Health insurance and kidney transplantation outcomes in the United States: a systematic review and AI-driven analysis of disparities in access and survival
Issued Date
2025-01-01
Resource Type
ISSN
0886022X
eISSN
15256049
Scopus ID
2-s2.0-105007759874
Journal Title
Renal Failure
Volume
47
Issue
1
Rights Holder(s)
SCOPUS
Bibliographic Citation
Renal Failure Vol.47 No.1 (2025)
Suggested Citation
Garcia Valencia O.A., Suppadungsuk S., Thongprayoon C., Ho Y.S., Siranart N., Wathanavasin W., Jadlowiec C.C., Mao S.A., Leeaphorn N., Soliman K.M., Ali H., Budhiraja P., Miao J., Cheungpasitporn W. Health insurance and kidney transplantation outcomes in the United States: a systematic review and AI-driven analysis of disparities in access and survival. Renal Failure Vol.47 No.1 (2025). doi:10.1080/0886022X.2025.2513007 Retrieved from: https://repository.li.mahidol.ac.th/handle/123456789/110784
Title
Health insurance and kidney transplantation outcomes in the United States: a systematic review and AI-driven analysis of disparities in access and survival
Corresponding Author(s)
Other Contributor(s)
Abstract
Background: Kidney transplantation is the preferred treatment for end-stage kidney disease (ESKD) in the United States, yet access and outcomes vary by insurance type, race, and socioeconomic status.
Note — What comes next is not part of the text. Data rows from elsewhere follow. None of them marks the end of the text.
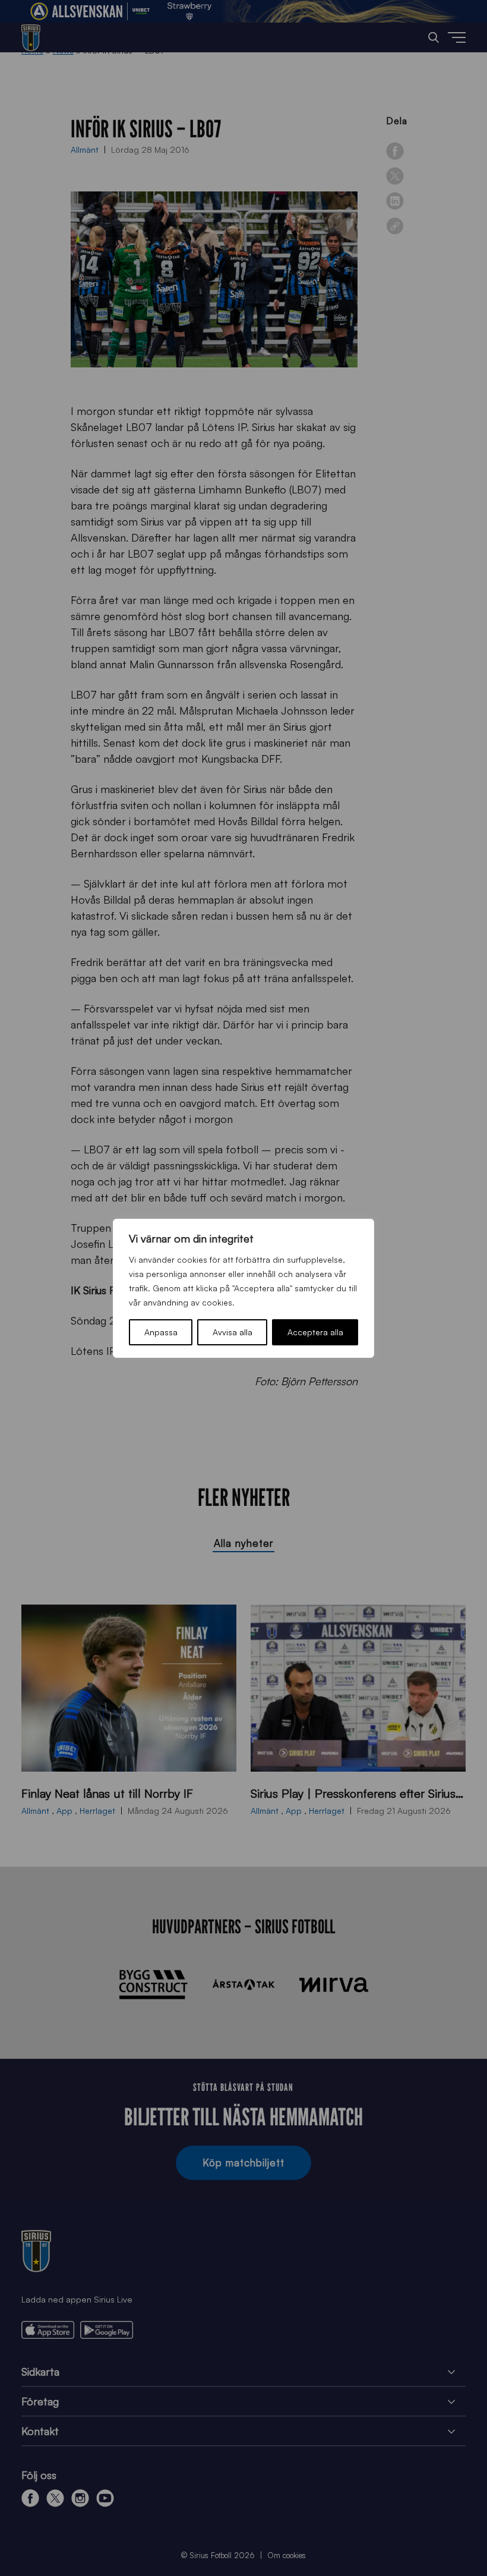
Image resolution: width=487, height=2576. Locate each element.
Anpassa (161, 1332)
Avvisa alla (232, 1332)
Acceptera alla (315, 1332)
This systematic review synthesizes U.S.-based evidence on how insurance coverage influences transplant waitlisting, access, and outcomes. AI-assisted analysis was used to quantify disparities and propose policy recommendations. Methods: A systematic review of MEDLINE, EMBASE, and the Cochrane Database (through November 2024) was conducted to identify studies on insurance-related disparities in U.S. kidney transplantation (PROSPERO: CRD42023484733). AI-assisted synthesis using o3-mini-high (2025) was employed to identify patterns and guide policy development. Results: Among 2,163 records, 14 studies met inclusion criteria. Patients with Medicare or Medicaid—particularly racial and ethnic minorities—had lower referral rates and higher transplant waitlist rejection compared to those with private insurance. Socioeconomic barriers such as low income and limited education further impaired access and worsened post-transplant outcomes. Publicly insured recipients had higher post-transplant mortality and graft failure rates. Loss of Medicare after 36 months was associated with reduced immunosuppressant adherence and increased rejection. Disparities were amplified by Medicaid expansion variability and inconsistent transplant center policies. AI-assisted analysis confirmed these disparities and generated policy proposals including standardized referral guidelines, lifelong immunosuppressant coverage, targeted financial aid, equity-linked incentives for transplant centers, and scalable digital health solutions. Conclusion: Insurance type, race, and socioeconomic status significantly influence kidney transplant access and outcomes. AI-assisted analysis identified structural inequities and informed targeted policy strategies to advance transplant equity and support broader healthcare reform.